The Road to Washington.  The minute you hit I-95 North into Washington, you are gripped by traffic that only thickens as you draw closer to Washington.  Washington, we learn, has the second worst traffic congestion in the country, only surpassed by Los Angeles.  The traffic jams, the beleaguered schools, and the parlous state of local government suggest that the Feds, stumbling in their own backyard, should stay out of transportation, education, and a host of other matters. 

City without Joy.  Richmond has been defeated for 135 years, and has lingered in its past.  But Washington itself does not have the smell of victory.  It’s not just the traffic that drives you for cover.  The commercial areas are almost universally tatty, and the service is at best slapdash.  Besieged, Washingtonians fear another 9/11 attack, and they have piled in gas masks, water supplies, and the like in preparation for the worst.  Iraq may be won, but songs of victory are not heard in the cafes, even if the Defense Department is chortling a bit.  Richmond is tired, and Washington is anxious.

Sanctuary.  As in Richmond, you look for a place where you may retreat.  Perhaps a restaurant in Georgetown with little signage and a very discreet street front which is housed in a pleasant enough basement known to the local classes and not the masses.

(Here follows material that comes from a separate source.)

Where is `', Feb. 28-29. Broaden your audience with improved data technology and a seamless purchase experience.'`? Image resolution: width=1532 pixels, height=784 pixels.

FDR Memorial.  Perhaps, too, the strain will lead you to hunt out different monuments than you did of old.  Away from the Lincoln and Washington is the more elegant, less monumental Jefferson Memorial, John Russell Pope’s soothing Pantheon-style 1930’s construct, which is much less favored by the crowds.  Better yet, the FDR Memorial, completed in 1997, a secluded grove designed by Laurance Halprin, with works by several artists including Leonard Baskin.  It is the non-monument monument, consisting of 4 outdoor rooms, each dedicated to one term of  Roosevelt’s presidency.  The human scale speaks less of glory and more of concern and closeness to troubled people.  Like the Jefferson Hotel in Richmond, it is a place for consolation amidst the assaults of the times.

Traffic Redux.  This is all to say that we may be looking for ways to make our cities much less imposing. There’s a need for modesty and constraint.   Last week we posted a note on the Global Province about Red Ken Livingston’s victory over traffic in center London.  This has been further commemorated in “The Day the Traffic Disappeared,” New York Times Magazine, April 20, 2003, pp.42ff.  What he did was to impose a handsome daily surcharge on those wanting to drive into the heart of town, and so far the cars are staying away in droves and gridlock is in the descent. Less is decidedly more. 

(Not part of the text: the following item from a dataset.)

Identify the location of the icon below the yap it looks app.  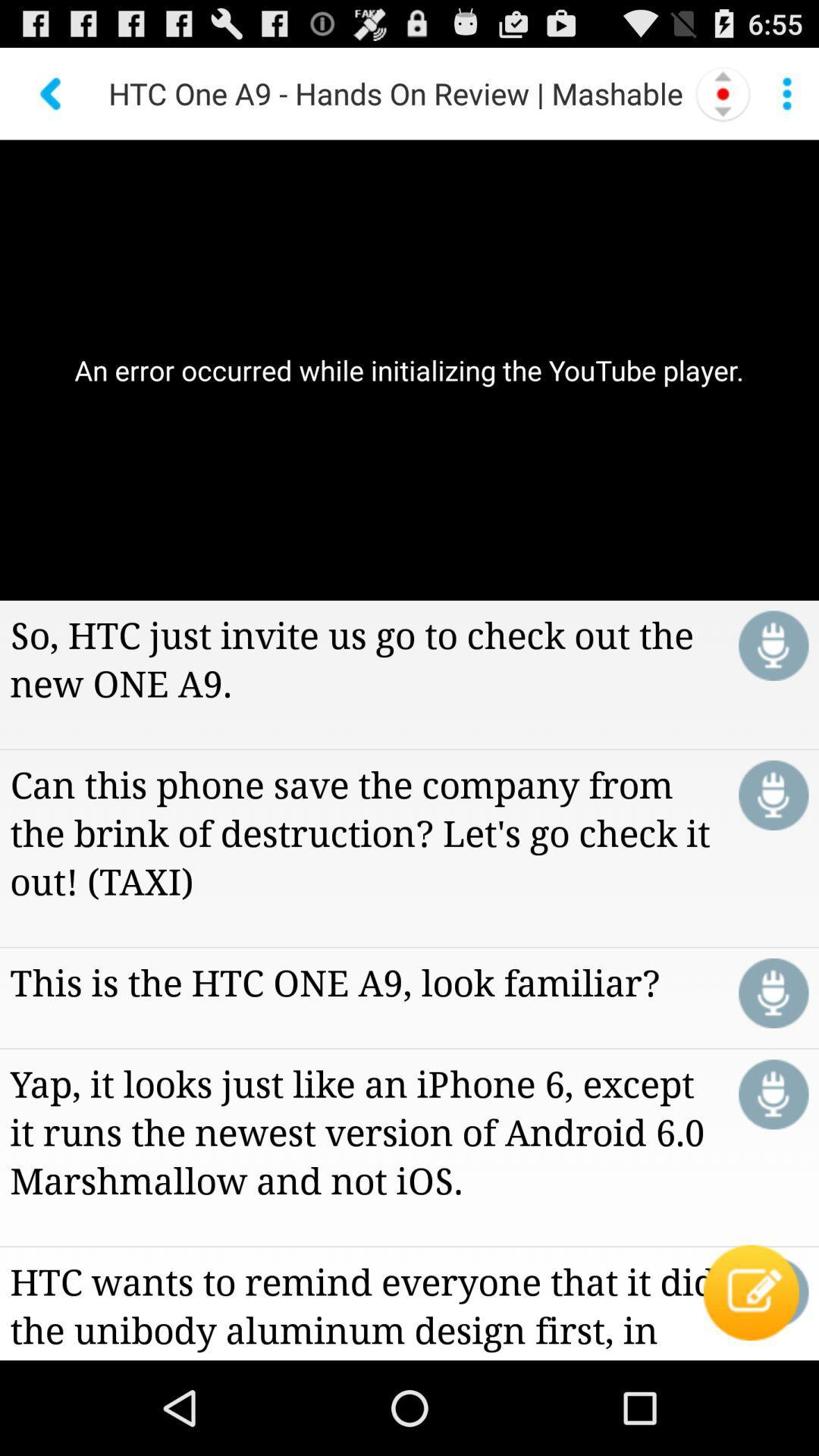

Less of Everything.  Big cities it seems are in need of very small, humble ideas.  And fortunately they seem to spring up.  A tax against too many cars.  Monuments that are cut down to size.  Hidden places—an old hotel here, an FDR memorial there—that allow citizens to beat a strategic retreat.  The big ideas aren’t working out too well, based as they are on the world as it was 50, 100, or 150 years ago.

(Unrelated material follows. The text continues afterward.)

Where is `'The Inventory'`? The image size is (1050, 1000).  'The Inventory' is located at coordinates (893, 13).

Come to think of it, it’s the small ideas that are now helping business as well.  Ford has decided not to be a transportation colossus and is back to being a car company.  IBM, which was more of a marketing company than a technology company at the start, has bet its future on services rather than hardware.  McDonald’s is trying to be a hamburger company again.  In other words, they’re being cut down to size and adopting a less amorphous shape.  Business after business is beating a strategic retreat.